The Publisher Says: Benjamin Weaver is an outsider in eighteenth-century London: a Jew among Christians; a ruffian among aristocrats; a retired pugilist who, hired by London's gentry, travels through the criminal underworld in pursuit of debtors and thieves.

In A Conspiracy of Paper, Weaver investigates a crime of the most personal sort: the mysterious death of his estranged father, a notorious stockjobber. To find the answers, Weaver must contend with a desperate prostitute who knows too much about his past, relatives who remind him of his alienation from the Jewish faith, and a cabal of powerful men in the world of British finance who have hidden their business dealings behind an intricate web of deception and show more violence. Relying on brains and brawn, Weaver uncovers the beginnings of a strange new economic order based on stock speculation--a way of life that poses great risk for investors but real danger for Weaver and his family.

In the tradition of The Alienist and written with scholarly attention to period detail, A Conspiracy of Paper is one of the wittiest and most suspenseful historical novels in recent memory, as well as a perceptive and beguiling depiction of the origin of today's financial markets. In Benjamin Weaver, author David Liss has created an irresistibly appealing protagonist, one who parlays his knowledge of the emerging stock market into a new kind of detective work.

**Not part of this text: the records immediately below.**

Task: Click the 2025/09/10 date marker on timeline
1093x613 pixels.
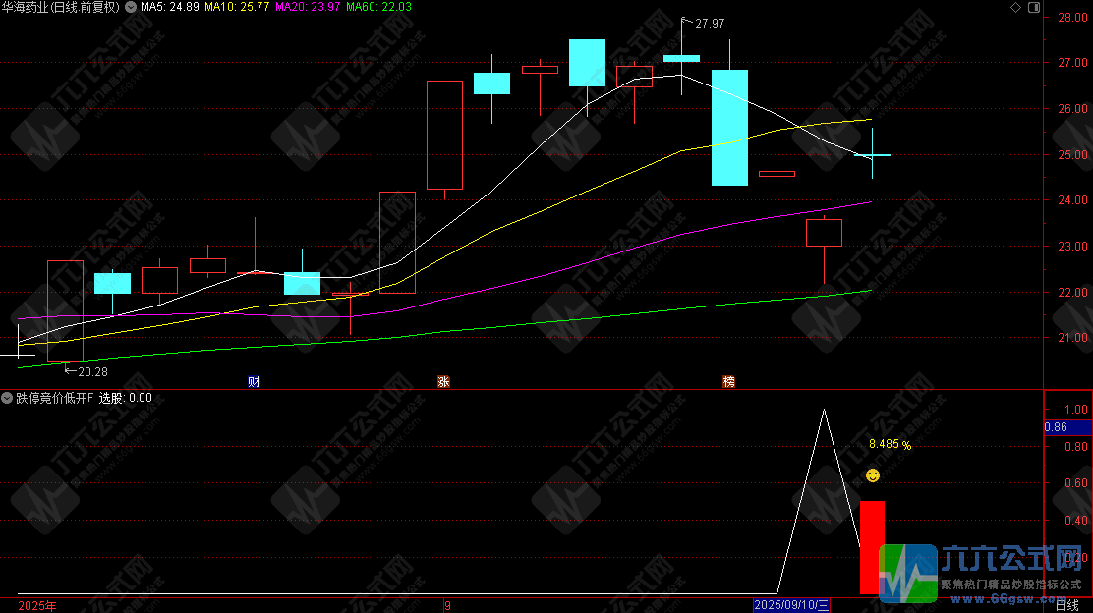Action: tap(791, 605)
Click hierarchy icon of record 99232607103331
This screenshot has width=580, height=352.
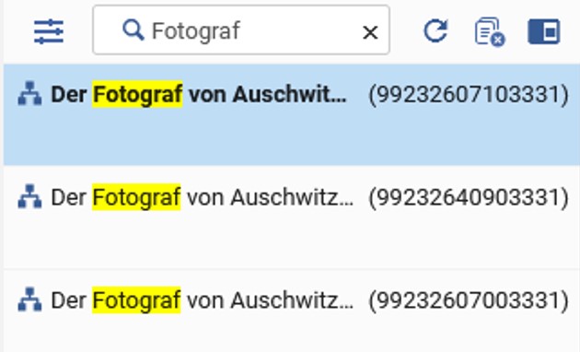point(29,93)
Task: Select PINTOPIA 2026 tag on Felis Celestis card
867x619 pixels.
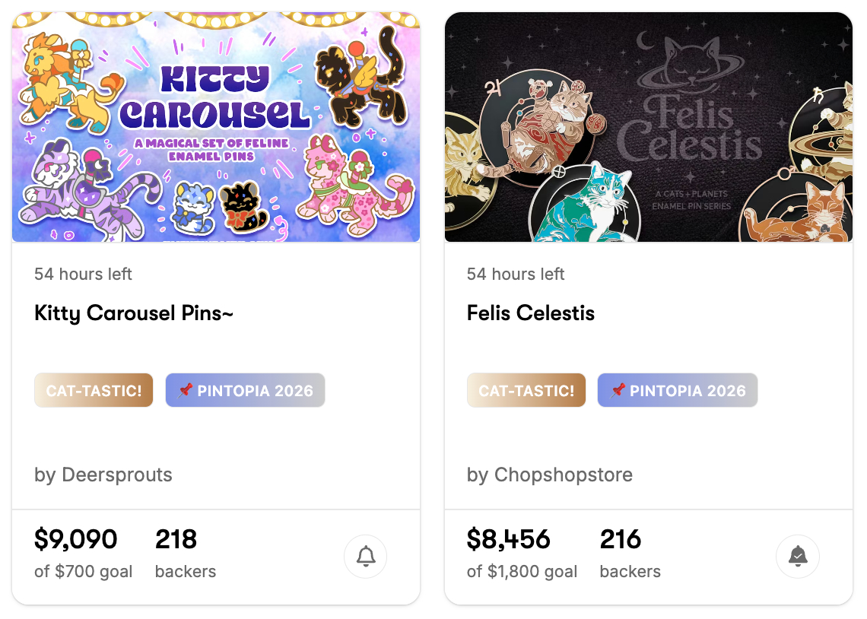Action: point(678,391)
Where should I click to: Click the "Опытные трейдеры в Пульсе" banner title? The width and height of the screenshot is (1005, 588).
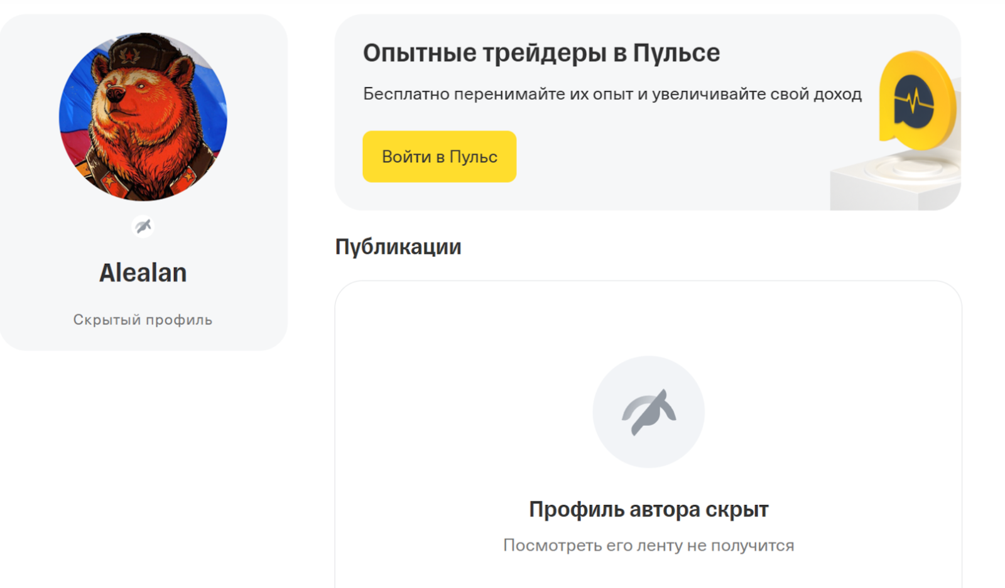pyautogui.click(x=541, y=53)
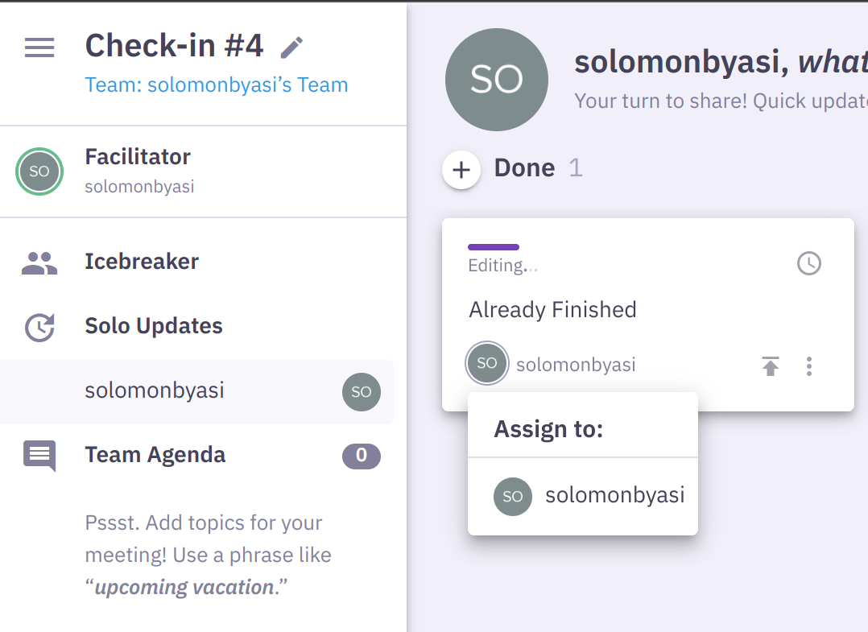Viewport: 868px width, 632px height.
Task: Open the Facilitator avatar badge
Action: point(39,171)
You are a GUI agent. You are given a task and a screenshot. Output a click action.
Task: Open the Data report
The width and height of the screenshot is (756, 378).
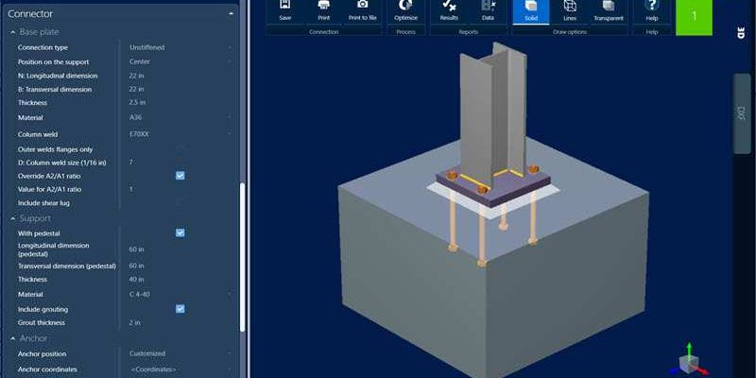(x=488, y=7)
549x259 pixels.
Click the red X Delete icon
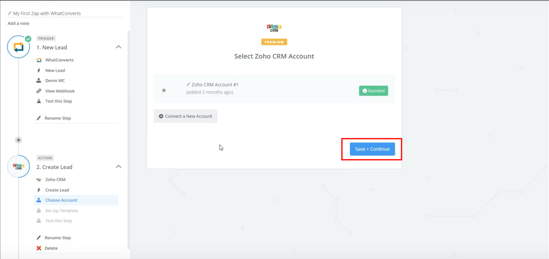(39, 248)
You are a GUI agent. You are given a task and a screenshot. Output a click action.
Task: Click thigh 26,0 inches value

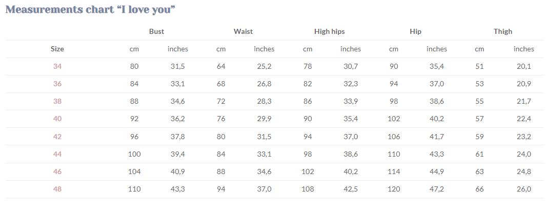(x=523, y=188)
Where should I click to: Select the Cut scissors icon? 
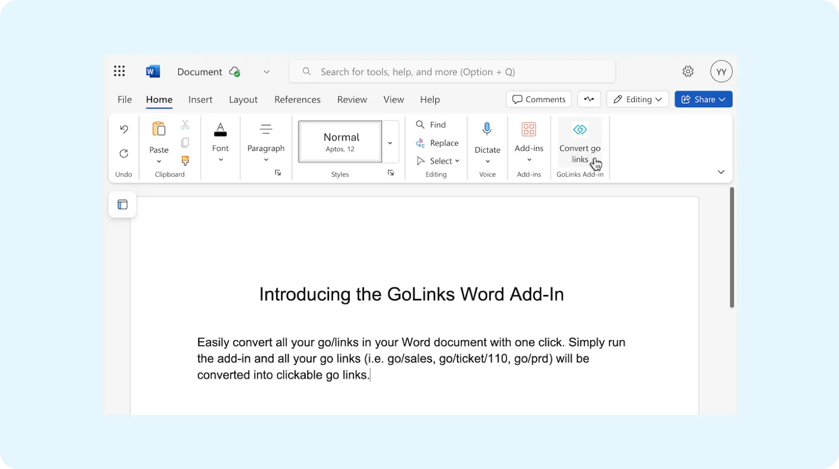(x=185, y=125)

My Review: An honorable man sets out to right a wrong that he cares relatively little about. His quest leads him to wrongs he didn't know were possible, and that he cares a lot about righting. He can't fix it...nobody could then, and nobody can now...because it's all to do with human greed and viciousness.

David Liss came to my attention with this top-notch thriller. He takes the abstruse and impersonal concept put forth by (then-newly minted) economic scientists called "economist"s Hand of the Market, squeezes that bastard tight, and shakes out of it the economists' worst nightmare: The human cost of their depersonalized, accountability-free rent-reaping mills.

What makes Weaver a compelling character is his almost unbelievable level of alienation from every sector of London's social web. A Jew estranged from his family by disobedience. A Jew in the Christian London that persecutes Catholics, allegedly fellow Christians. An educated man who fought with his fists for money. An absolute outsider.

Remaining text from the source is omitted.